◆ EXERCISE INSTRUCTIONS ◆
Word for word, copy the line containing "The height and" and every line after it in the records below, leaving pictures out.

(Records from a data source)
- - -

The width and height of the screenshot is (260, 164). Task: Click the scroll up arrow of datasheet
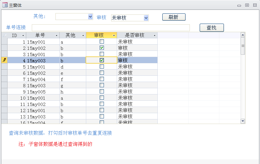click(243, 35)
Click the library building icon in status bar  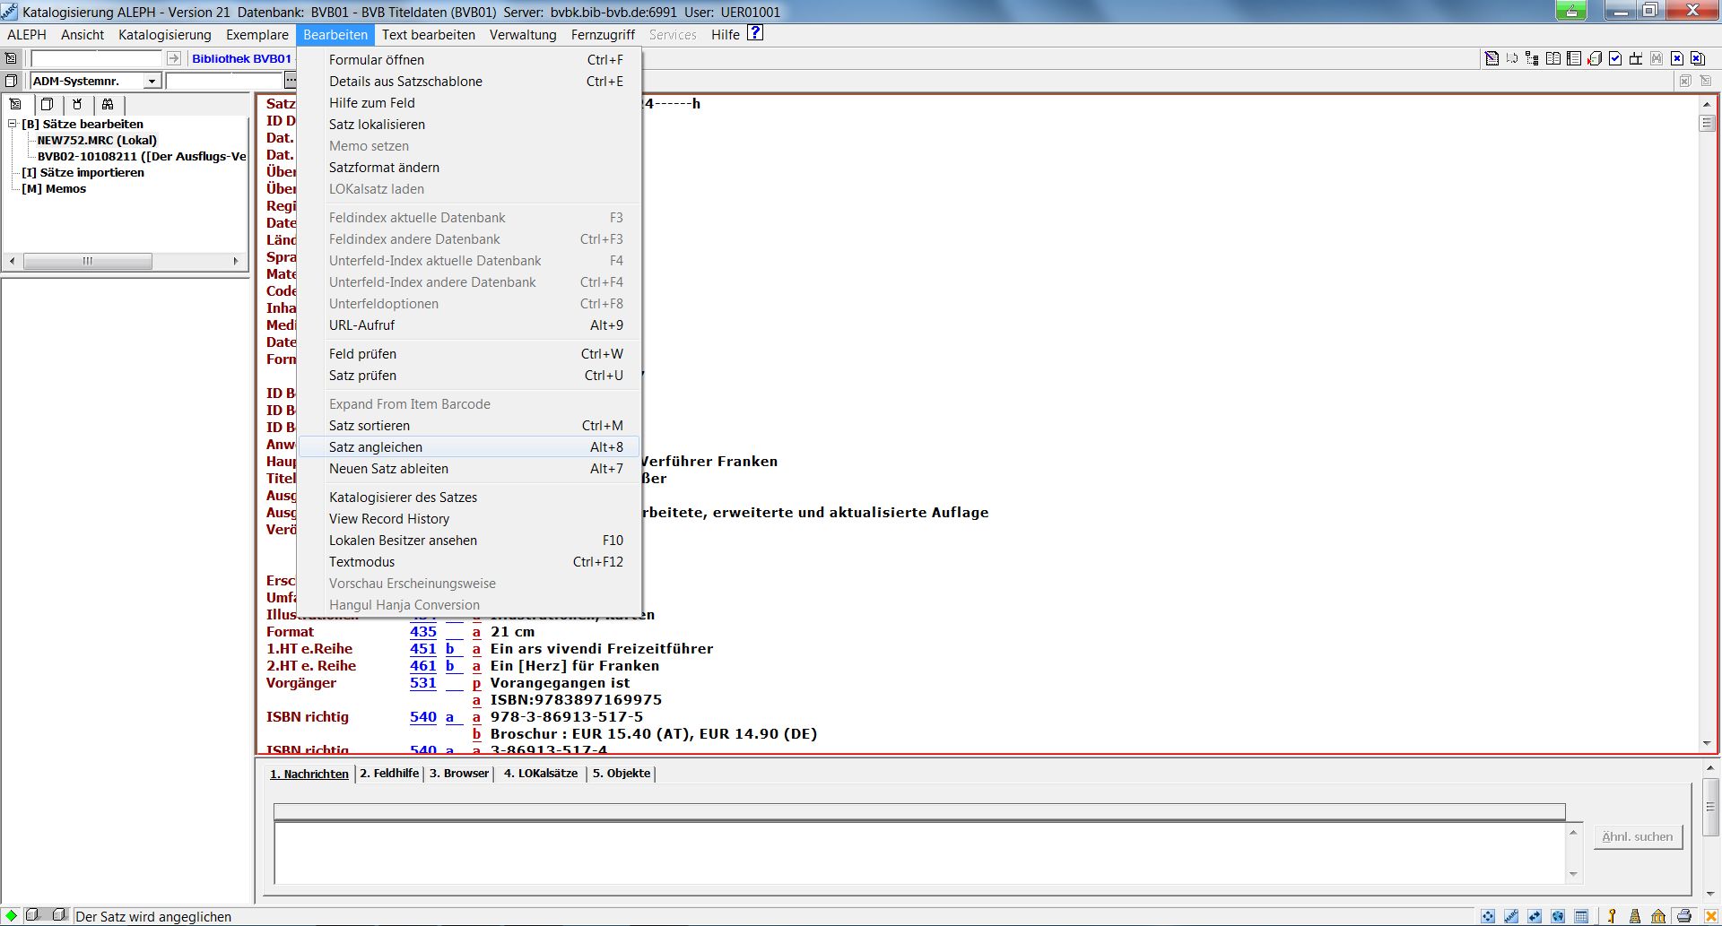tap(1658, 916)
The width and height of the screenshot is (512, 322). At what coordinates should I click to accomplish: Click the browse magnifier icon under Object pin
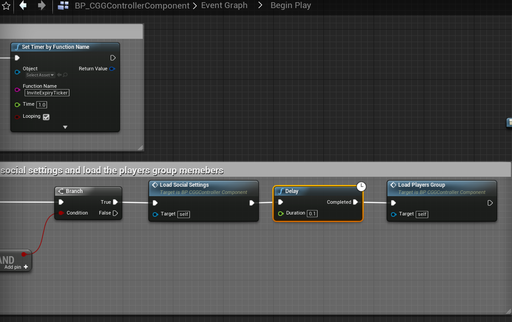65,75
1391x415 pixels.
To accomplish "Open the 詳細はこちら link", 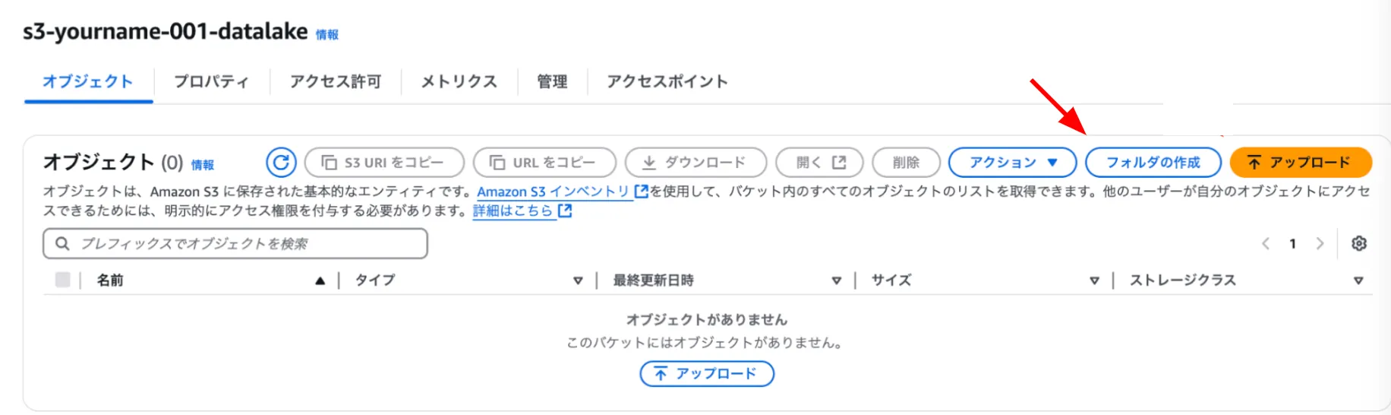I will click(x=513, y=211).
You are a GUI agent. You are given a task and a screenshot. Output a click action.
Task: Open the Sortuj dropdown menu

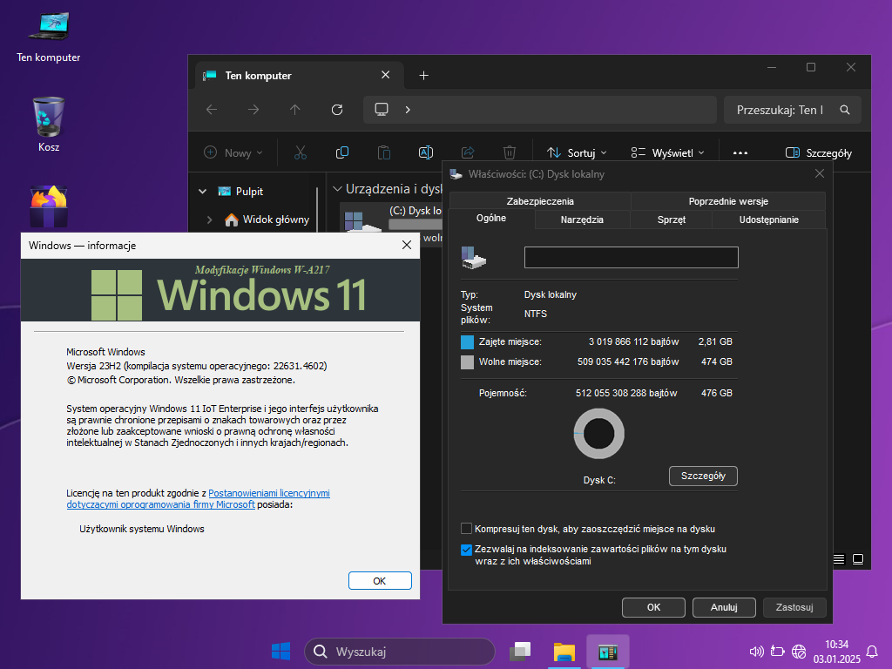point(577,152)
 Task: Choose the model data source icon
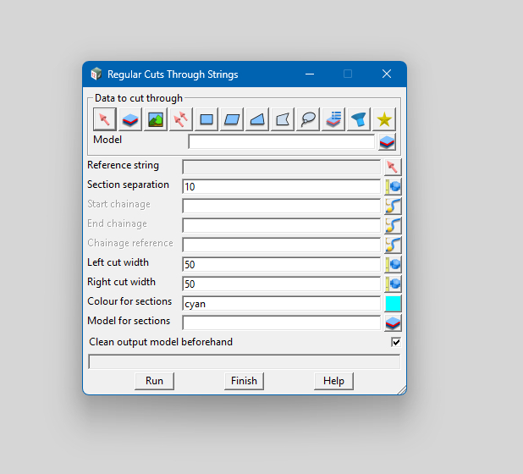[129, 119]
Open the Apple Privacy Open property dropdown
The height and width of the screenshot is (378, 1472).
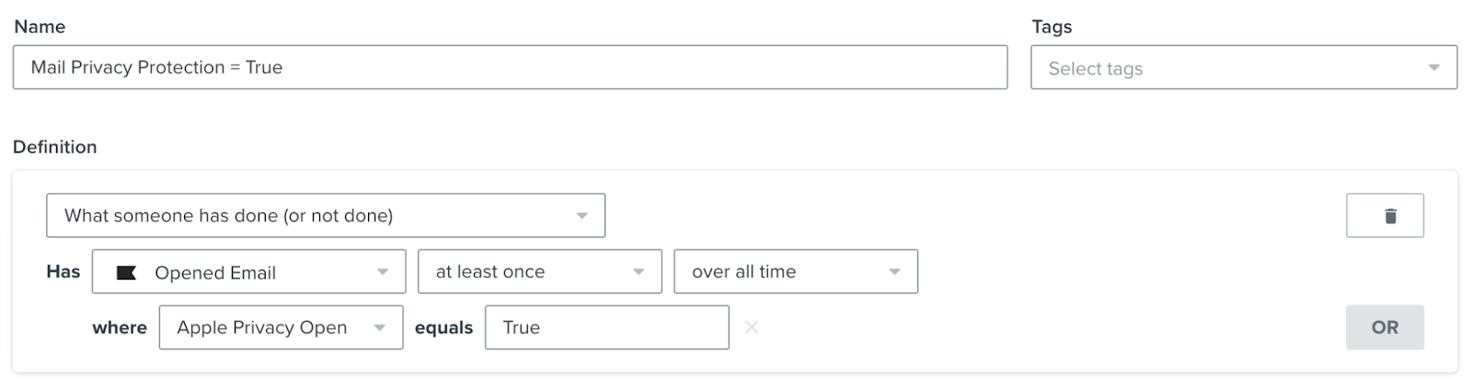tap(281, 327)
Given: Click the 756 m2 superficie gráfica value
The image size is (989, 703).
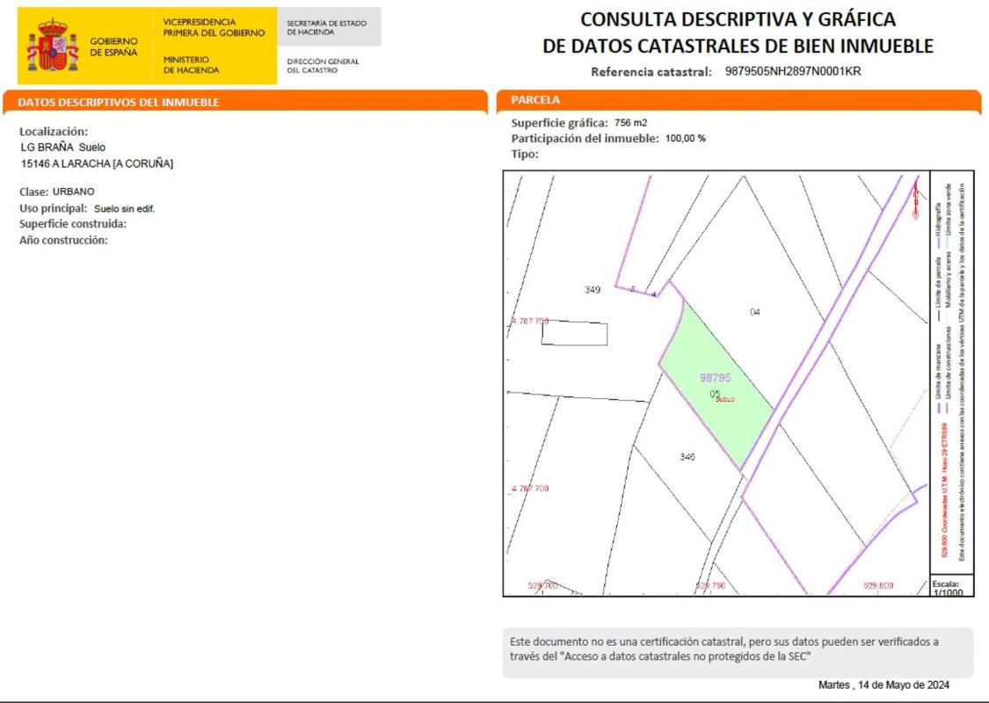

- - -

◆ ANSWER SPACE ◆
The height and width of the screenshot is (378, 1472).
tap(281, 327)
Given: Click the 756 m2 superficie gráfica value
The image size is (989, 703).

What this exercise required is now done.